- [Required action]
The answer must consist of every record below, reproduced exactly.

- [Data supplied]
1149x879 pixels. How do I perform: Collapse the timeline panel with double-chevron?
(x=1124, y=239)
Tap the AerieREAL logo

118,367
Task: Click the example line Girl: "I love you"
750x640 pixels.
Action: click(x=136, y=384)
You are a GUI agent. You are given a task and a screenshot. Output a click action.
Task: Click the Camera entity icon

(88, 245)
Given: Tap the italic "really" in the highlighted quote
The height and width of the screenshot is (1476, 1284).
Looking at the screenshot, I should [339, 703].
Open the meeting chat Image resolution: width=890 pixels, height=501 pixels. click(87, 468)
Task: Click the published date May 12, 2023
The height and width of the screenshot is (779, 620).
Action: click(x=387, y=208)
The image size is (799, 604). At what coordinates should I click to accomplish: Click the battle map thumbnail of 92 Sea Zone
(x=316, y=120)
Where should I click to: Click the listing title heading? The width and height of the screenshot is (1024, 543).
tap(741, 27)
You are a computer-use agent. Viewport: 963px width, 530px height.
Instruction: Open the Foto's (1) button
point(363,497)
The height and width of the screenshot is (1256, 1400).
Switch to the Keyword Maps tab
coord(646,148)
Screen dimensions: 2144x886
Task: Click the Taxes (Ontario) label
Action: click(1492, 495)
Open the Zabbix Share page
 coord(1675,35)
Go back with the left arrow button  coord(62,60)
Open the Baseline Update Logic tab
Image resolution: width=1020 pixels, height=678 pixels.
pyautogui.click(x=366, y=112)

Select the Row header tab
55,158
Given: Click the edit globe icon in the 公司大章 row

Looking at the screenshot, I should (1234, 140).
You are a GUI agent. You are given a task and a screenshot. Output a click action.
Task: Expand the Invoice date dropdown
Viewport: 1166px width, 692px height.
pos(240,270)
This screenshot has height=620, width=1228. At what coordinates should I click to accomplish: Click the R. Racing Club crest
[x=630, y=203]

- [Exercise solution]
1149x879 pixels. How do I perform: Collapse the timeline panel with double-chevron?
(x=1124, y=239)
Tap the AerieREAL logo

118,367
Task: Click the example line Girl: "I love you"
750x640 pixels.
Action: click(x=136, y=384)
You are a GUI agent. You are given a task and a screenshot. Output a click action.
Task: Click the Camera entity icon

(88, 245)
Given: Tap the italic "really" in the highlighted quote
The height and width of the screenshot is (1476, 1284).
Looking at the screenshot, I should [339, 703].
Open the meeting chat Image resolution: width=890 pixels, height=501 pixels. click(87, 468)
Task: Click the published date May 12, 2023
The height and width of the screenshot is (779, 620).
Action: click(x=387, y=208)
The image size is (799, 604). At what coordinates should I click to accomplish: Click the battle map thumbnail of 92 Sea Zone
(x=316, y=120)
Where should I click to: Click the listing title heading? The width and height of the screenshot is (1024, 543).
tap(741, 27)
You are a computer-use agent. Viewport: 963px width, 530px height.
Instruction: Open the Foto's (1) button
point(363,497)
The height and width of the screenshot is (1256, 1400).
Switch to the Keyword Maps tab
coord(646,148)
Screen dimensions: 2144x886
Task: Click the Taxes (Ontario) label
Action: click(1492, 495)
Open the Zabbix Share page
 coord(1675,35)
Go back with the left arrow button  coord(62,60)
Open the Baseline Update Logic tab
Image resolution: width=1020 pixels, height=678 pixels.
pyautogui.click(x=366, y=112)

Select the Row header tab
55,158
Given: Click the edit globe icon in the 公司大章 row

Looking at the screenshot, I should (1234, 140).
You are a GUI agent. You are given a task and a screenshot. Output a click action.
Task: Expand the Invoice date dropdown
Viewport: 1166px width, 692px height.
pos(240,270)
This screenshot has height=620, width=1228. At what coordinates should I click to accomplish: Click the R. Racing Club crest
[x=630, y=203]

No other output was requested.